A census refers a count (or dataset) that includes observations about all entities that a data analyst is interested in. For example, if I had a complete log of every time one of my students opened a file on Moodle — and I do, thanks to our digital enclosures — then I would have a census of those data. Every possible interaction with that file has been logged, so any general observations I make from those data would be applicable to all of my students.
In an ideal world, data analysts would always have access to a census of the data they are interested in. Unfortunately, this is often not the case as researchers tend to lack the resources necessary to gather information from the entire population they are interested in. For example, it costs more than $10 billion dollars for the United States to conduct its decennial census of all people living in the United States. That is way more than any group of researchers (or data journalists) could possibly afford if they wanted to conduct a poll of attitudes toward the President of the United States.
To overcome that practical challenge, analysts often draw on a sample of the population. A sample simply refers to a relatively small slice of the population the analyst is interested in learning about. The analyst would then gather information from those entities (e.g., people) and project the results of their analysis to the entire population. This act of projection is called “inference” or “generalization.”
Whether a dataset includes a census or a sample of the population (e.g., people, schools, golden doodles) the data set has collected data about is one of that dataset’s most important features. That’s because if the dataset is based on a sample that is too small or biased in some way, the data captured within it may not accurately represent the phenomena that dataset purports to capture.
For example, if I only had those Moodle data about my few Honors students, then that might give me a fairly inaccurate sense for when, and how often, all of my students interacted with that file. Alternatively, if those data only captured interactions between 9 a.m. and 5 p.m., then that might not give me an accurate sense of the interactions over the course of the entire day. Put another way, these two different slices of the data have certain biases that impact my ability to generalize them to the broader population.
There are two main types of sampling strategies that data journalists should be aware of: probability sampling strategies and non-probability sampling strategies.
Probability sampling involves some process or procedure that ensures that the different constituents of the population you are interested in have equal probabilities of being chosen. In contrast, non-probability sampling does not ensure equal probability of selection.

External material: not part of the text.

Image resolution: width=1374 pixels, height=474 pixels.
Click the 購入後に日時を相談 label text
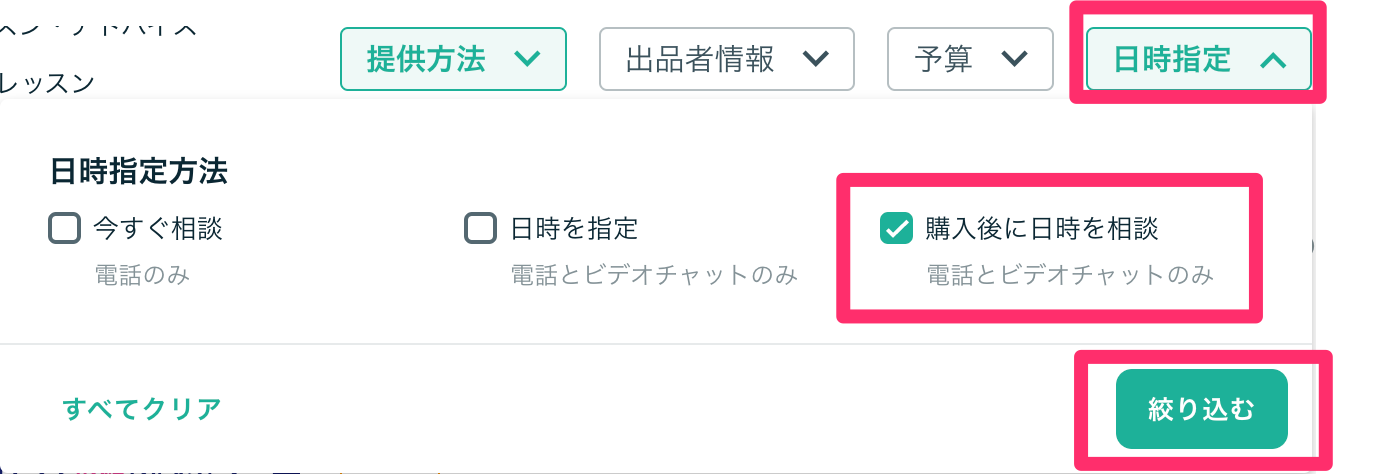[x=1042, y=229]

Let’s start with some examples of non-probability sampling. These include convenience samples, snowball samples, purposive samples, and quota samples.
With a convenience sample, members of the population are selected based on the ease of access. For example, to learn about college students at UMass, I may draw on information from students in my class because they are accessible to me — not because they are representative of all undergraduate students at UMass. The obvious limitation here is that this convenience sample likely has some biases (including their high likelihood of being Journalism majors).
With a snowball sample, members of the population are selected through referrals from another person. For example, HIV-positive males may refer other HIV-positive males they know, which over time come to comprise the sample. The obvious limitation here is that people tend to know (and feel comfortable referring) people who are like them, which introduces some biases (e.g., similarity in attitudes).
With a purposive sample, members of the population are selected because of some characteristic they have that is deemed to be appropriate (based on the researcher’s perspective). For example, the researcher may only be interested in the students who are in the top 5% of 10 local high schools. There is also a deviant case strategy where members are recruited based on the extent of their difference from the norm. Purposive samples can be very useful in specific contexts but they simply can’t be generalized to the entire population (e.g., students at the local high school).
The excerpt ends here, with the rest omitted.